→ **Work required**:
Using the listing below, work out how many lines carry the word "computer", and state nothing but that number.

→ **Exercise data**:
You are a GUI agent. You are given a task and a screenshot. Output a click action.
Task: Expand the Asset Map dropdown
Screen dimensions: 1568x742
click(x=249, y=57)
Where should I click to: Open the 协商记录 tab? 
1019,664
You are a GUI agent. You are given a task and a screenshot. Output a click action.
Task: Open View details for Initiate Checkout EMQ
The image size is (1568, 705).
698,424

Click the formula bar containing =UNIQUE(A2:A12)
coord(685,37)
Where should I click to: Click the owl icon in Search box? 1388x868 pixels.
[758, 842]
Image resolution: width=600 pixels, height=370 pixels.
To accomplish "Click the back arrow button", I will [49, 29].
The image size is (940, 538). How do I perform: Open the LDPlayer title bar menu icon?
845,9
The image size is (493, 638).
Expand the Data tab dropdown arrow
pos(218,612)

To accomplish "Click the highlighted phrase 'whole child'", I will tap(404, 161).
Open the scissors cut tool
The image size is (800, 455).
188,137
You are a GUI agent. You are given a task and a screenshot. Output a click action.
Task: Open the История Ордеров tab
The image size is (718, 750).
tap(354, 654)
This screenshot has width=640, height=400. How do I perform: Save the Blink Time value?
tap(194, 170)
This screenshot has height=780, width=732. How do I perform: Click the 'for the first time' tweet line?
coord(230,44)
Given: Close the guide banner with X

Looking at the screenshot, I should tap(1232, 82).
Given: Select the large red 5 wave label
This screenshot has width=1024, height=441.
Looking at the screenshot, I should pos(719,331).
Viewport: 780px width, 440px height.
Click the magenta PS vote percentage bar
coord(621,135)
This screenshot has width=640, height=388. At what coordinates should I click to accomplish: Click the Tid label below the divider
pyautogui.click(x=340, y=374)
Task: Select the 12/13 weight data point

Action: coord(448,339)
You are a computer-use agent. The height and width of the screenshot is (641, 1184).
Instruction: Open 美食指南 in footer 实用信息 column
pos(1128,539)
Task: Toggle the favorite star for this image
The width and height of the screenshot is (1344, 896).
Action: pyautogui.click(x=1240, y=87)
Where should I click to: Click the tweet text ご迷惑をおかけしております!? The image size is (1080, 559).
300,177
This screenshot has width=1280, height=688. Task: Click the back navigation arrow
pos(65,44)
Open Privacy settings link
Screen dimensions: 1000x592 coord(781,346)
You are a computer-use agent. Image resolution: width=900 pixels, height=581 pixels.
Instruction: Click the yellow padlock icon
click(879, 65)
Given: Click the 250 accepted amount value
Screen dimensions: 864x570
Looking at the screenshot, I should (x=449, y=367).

→ **Task answer**:
2